RECORD SET: Begin
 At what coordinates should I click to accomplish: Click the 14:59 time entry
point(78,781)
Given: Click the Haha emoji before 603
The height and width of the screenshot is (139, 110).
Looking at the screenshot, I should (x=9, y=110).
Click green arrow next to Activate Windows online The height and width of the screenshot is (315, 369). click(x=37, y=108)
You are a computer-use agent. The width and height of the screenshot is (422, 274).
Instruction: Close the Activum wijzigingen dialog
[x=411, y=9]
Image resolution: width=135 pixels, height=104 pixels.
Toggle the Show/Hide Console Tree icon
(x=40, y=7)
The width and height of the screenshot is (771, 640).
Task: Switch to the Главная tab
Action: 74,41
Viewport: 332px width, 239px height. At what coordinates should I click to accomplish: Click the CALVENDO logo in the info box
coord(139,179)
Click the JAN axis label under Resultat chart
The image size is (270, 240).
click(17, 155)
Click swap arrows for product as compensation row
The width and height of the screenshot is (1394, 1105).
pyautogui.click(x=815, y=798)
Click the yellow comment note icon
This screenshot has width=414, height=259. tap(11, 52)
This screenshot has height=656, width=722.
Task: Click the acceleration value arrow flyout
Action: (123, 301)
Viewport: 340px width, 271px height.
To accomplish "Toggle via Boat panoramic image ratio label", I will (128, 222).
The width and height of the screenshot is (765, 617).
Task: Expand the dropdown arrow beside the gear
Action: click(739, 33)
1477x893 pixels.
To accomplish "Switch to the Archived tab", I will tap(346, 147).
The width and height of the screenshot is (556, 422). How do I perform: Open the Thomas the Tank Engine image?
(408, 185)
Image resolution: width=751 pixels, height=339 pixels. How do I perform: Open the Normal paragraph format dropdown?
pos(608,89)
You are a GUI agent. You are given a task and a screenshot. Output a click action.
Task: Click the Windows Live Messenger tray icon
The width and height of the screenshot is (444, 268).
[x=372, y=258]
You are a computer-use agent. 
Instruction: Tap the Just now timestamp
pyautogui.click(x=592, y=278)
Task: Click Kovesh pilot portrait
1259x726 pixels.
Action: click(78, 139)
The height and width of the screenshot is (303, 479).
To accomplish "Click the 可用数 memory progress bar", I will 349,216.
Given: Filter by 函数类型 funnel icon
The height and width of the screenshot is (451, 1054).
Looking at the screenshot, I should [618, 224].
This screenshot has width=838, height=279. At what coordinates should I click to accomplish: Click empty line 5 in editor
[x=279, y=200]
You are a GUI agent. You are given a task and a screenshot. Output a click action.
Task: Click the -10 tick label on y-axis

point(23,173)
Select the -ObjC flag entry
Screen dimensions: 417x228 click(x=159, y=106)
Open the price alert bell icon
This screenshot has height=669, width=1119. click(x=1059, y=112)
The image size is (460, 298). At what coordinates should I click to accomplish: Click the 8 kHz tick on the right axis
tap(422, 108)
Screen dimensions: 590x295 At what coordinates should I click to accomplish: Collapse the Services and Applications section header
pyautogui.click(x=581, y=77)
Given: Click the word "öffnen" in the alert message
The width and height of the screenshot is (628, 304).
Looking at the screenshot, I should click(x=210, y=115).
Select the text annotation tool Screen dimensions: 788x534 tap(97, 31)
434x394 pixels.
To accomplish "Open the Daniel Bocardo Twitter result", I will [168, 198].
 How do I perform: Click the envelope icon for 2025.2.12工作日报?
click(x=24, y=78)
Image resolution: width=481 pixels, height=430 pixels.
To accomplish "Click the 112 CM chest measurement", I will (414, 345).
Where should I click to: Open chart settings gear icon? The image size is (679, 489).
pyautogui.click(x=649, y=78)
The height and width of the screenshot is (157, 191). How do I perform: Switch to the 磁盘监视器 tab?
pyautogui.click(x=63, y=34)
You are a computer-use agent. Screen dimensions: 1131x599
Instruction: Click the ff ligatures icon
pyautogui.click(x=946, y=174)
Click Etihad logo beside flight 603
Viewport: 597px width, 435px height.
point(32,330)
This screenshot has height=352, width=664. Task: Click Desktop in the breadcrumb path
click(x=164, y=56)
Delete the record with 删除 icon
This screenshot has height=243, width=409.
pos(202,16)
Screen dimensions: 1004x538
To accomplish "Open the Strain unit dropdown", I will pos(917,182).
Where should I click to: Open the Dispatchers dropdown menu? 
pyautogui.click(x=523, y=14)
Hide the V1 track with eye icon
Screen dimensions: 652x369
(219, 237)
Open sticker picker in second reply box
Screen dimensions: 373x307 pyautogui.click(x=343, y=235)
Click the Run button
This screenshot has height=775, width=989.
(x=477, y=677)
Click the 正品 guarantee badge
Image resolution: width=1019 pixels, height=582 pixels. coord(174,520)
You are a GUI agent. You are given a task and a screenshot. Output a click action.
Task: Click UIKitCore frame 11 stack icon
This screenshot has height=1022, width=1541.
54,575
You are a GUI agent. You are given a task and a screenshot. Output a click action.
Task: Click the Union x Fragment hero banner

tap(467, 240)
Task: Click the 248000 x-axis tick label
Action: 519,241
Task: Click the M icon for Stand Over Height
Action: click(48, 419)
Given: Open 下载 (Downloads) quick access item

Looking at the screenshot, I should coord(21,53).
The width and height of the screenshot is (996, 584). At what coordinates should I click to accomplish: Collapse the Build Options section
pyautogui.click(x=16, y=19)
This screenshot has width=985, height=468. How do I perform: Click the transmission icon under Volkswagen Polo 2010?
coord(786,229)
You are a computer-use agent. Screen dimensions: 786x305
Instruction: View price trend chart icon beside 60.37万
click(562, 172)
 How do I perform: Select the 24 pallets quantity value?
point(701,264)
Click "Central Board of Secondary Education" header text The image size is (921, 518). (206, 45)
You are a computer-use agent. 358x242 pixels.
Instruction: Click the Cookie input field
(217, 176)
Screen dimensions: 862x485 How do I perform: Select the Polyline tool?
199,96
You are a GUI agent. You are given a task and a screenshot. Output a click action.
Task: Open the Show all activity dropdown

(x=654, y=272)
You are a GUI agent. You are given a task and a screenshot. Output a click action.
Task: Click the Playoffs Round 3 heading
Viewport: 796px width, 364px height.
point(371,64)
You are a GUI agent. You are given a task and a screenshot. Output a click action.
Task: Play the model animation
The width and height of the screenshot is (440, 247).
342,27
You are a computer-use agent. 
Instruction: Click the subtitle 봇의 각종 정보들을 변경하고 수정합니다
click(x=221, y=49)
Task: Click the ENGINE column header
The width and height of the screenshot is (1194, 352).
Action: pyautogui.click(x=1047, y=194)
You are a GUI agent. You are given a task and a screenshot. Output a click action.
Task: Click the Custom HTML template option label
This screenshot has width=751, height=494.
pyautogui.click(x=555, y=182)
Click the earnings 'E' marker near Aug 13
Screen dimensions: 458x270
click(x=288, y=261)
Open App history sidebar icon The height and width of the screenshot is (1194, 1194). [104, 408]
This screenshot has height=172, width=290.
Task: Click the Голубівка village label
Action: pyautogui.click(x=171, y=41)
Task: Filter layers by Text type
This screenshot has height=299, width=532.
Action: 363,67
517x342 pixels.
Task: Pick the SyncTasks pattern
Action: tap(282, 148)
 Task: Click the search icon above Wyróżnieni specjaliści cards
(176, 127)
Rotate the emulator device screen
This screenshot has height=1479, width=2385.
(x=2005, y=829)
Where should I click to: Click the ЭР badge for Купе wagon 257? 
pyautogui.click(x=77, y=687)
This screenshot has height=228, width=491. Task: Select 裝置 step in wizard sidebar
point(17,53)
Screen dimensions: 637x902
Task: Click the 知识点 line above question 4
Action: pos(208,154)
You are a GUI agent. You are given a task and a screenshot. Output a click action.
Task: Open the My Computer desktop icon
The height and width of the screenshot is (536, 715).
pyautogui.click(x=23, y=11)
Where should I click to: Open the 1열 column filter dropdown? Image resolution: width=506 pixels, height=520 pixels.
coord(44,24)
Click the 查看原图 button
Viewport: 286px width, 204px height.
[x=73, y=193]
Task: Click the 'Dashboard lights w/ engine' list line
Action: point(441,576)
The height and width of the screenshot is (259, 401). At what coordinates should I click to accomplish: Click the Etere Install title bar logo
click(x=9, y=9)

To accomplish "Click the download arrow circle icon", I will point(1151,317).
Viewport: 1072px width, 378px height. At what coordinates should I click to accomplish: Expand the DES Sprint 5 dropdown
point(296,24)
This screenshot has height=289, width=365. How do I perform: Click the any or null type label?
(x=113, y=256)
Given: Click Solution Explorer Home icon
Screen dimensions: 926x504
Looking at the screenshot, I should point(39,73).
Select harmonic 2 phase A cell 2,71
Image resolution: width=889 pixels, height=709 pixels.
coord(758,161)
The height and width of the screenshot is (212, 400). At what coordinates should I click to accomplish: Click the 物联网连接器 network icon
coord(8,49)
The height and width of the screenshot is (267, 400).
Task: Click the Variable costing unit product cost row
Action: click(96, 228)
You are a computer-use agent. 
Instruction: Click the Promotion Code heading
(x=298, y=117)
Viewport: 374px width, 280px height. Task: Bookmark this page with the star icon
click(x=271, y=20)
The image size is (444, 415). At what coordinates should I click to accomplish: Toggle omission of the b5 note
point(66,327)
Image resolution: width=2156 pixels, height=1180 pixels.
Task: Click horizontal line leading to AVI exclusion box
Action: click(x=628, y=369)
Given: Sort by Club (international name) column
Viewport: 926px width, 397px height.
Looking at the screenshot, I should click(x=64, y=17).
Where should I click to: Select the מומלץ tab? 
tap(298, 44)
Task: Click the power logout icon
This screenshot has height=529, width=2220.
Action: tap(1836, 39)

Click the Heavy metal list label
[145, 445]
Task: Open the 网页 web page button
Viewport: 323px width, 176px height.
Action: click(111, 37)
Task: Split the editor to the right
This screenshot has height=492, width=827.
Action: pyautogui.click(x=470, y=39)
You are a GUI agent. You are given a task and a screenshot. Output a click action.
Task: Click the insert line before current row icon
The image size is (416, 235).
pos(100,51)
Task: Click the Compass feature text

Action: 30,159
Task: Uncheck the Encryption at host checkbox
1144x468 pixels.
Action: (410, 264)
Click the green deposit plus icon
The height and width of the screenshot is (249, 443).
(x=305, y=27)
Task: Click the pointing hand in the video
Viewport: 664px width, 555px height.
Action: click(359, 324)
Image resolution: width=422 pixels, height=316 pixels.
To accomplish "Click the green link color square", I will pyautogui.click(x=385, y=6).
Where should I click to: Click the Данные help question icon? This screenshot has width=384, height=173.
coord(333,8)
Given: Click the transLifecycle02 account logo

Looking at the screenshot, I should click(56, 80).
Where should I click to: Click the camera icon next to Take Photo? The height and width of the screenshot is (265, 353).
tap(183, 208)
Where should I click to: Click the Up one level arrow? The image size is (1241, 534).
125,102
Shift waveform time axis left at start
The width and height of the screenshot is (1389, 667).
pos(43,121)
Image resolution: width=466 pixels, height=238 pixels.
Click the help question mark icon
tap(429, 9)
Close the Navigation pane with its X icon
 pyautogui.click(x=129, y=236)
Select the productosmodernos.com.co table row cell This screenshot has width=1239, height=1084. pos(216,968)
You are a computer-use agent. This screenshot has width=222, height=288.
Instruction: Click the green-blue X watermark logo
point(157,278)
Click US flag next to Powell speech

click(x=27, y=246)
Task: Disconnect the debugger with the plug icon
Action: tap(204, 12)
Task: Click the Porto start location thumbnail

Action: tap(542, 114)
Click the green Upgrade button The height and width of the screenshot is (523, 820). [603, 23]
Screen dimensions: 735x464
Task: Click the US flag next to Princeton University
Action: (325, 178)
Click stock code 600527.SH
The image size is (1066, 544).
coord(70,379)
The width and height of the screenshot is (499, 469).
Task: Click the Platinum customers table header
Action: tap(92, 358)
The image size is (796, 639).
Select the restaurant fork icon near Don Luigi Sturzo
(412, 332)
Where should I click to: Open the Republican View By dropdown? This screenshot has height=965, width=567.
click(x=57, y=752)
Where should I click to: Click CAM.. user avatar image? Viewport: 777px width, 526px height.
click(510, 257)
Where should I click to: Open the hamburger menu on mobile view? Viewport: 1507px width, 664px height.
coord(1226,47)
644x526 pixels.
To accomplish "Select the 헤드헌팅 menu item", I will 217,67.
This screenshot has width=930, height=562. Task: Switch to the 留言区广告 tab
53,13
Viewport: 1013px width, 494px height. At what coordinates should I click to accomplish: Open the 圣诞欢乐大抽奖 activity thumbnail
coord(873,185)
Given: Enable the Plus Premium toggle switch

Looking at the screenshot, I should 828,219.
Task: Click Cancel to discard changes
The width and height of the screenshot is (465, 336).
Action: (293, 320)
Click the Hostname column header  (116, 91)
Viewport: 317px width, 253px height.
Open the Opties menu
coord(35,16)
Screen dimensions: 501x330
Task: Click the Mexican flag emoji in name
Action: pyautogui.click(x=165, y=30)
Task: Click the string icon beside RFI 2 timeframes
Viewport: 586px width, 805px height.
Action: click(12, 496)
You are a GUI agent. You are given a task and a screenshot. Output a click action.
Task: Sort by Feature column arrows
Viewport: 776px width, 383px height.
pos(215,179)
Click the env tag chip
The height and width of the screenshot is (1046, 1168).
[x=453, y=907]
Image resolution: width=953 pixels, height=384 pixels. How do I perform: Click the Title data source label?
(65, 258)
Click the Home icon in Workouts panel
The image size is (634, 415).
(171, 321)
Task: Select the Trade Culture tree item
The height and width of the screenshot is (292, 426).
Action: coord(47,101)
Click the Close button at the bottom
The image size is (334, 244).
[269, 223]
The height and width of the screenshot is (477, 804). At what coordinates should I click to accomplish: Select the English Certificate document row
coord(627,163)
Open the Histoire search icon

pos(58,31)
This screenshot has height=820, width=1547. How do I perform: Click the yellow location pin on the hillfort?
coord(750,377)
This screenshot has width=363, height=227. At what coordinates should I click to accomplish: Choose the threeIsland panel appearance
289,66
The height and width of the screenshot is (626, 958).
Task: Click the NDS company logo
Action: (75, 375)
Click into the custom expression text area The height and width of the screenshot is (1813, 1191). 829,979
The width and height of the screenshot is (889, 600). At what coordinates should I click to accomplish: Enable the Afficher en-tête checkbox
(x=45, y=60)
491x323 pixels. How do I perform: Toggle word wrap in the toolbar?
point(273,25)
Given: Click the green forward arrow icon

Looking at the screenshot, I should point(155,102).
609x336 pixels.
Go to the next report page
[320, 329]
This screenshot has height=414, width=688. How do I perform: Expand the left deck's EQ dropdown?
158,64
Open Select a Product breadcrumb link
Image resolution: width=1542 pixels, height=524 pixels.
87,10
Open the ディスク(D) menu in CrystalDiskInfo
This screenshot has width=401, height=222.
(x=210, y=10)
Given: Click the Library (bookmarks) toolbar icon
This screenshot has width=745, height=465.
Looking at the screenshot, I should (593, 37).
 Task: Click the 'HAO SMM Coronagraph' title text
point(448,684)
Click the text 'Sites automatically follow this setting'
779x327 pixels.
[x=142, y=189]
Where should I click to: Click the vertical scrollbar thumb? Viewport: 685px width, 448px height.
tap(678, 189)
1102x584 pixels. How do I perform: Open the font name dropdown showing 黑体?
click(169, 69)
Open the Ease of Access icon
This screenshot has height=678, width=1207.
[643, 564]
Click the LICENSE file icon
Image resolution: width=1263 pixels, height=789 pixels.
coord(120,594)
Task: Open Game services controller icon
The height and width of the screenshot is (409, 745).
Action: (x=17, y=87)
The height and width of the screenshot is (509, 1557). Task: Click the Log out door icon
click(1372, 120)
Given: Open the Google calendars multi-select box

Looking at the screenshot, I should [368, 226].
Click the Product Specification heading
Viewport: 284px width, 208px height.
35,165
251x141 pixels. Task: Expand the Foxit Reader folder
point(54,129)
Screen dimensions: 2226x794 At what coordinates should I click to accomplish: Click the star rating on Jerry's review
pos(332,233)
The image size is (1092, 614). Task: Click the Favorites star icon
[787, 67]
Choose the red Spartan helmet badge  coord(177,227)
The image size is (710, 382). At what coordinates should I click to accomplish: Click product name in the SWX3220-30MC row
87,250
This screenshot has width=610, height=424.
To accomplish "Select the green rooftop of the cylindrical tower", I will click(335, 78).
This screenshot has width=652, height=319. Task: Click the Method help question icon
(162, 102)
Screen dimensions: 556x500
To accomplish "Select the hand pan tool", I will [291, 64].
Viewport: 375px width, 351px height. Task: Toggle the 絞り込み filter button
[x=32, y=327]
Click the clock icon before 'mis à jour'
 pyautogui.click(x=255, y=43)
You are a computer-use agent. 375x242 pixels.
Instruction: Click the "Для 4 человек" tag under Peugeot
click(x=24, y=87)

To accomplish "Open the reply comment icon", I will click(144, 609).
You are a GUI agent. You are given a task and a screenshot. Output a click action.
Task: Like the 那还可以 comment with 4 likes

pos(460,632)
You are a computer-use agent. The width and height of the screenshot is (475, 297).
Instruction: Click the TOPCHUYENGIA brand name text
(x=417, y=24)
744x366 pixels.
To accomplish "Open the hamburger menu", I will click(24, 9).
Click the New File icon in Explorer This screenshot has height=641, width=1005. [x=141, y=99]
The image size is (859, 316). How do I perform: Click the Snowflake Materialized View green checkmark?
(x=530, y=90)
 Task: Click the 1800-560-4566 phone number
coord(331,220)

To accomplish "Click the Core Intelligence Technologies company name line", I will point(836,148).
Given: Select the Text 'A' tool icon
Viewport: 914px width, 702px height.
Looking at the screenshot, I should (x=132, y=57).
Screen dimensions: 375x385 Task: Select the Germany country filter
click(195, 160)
RECORD SET: End
PROBLEM
Wherever the word "Home" appears in the listing, copy the line that holds it.

ANSWER TO THE EXERCISE
Given: Click Solution Explorer Home icon
Click the Home icon in Workouts panel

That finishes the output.